(Material supplied):
━━━━
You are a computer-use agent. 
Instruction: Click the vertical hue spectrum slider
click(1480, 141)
━━━━
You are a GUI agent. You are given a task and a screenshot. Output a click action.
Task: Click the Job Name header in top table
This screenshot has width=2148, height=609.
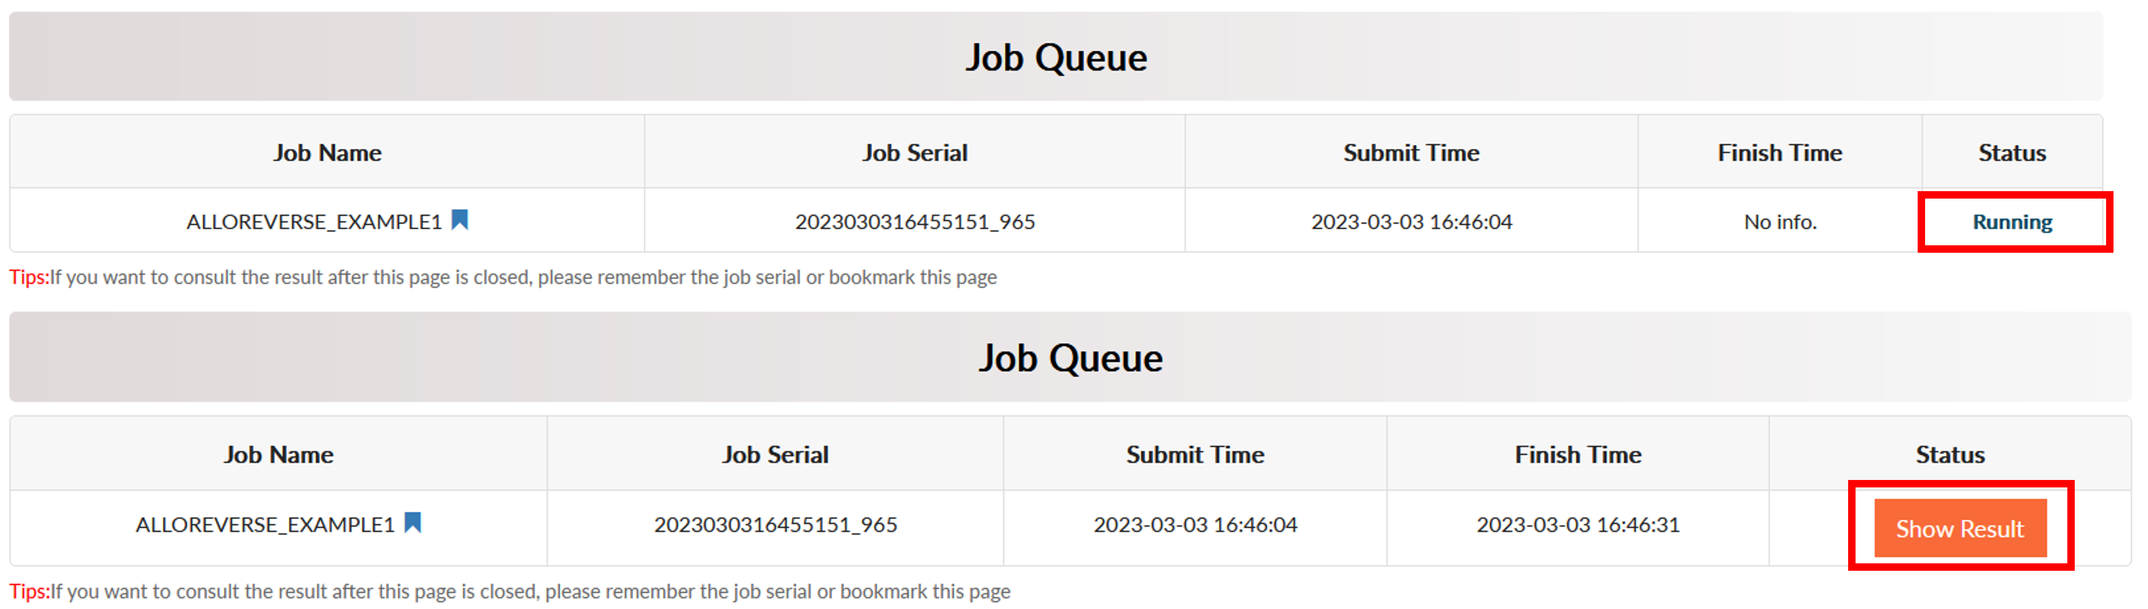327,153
━━━━
(Aim of the exercise): Reproduce the rows word for word, starting at the line containing "You are a computer-use agent." and ending at the line containing "click(1480, 141)".

(Task solution):
You are a computer-use agent. 
Instruction: Click the vertical hue spectrum slider
click(1480, 141)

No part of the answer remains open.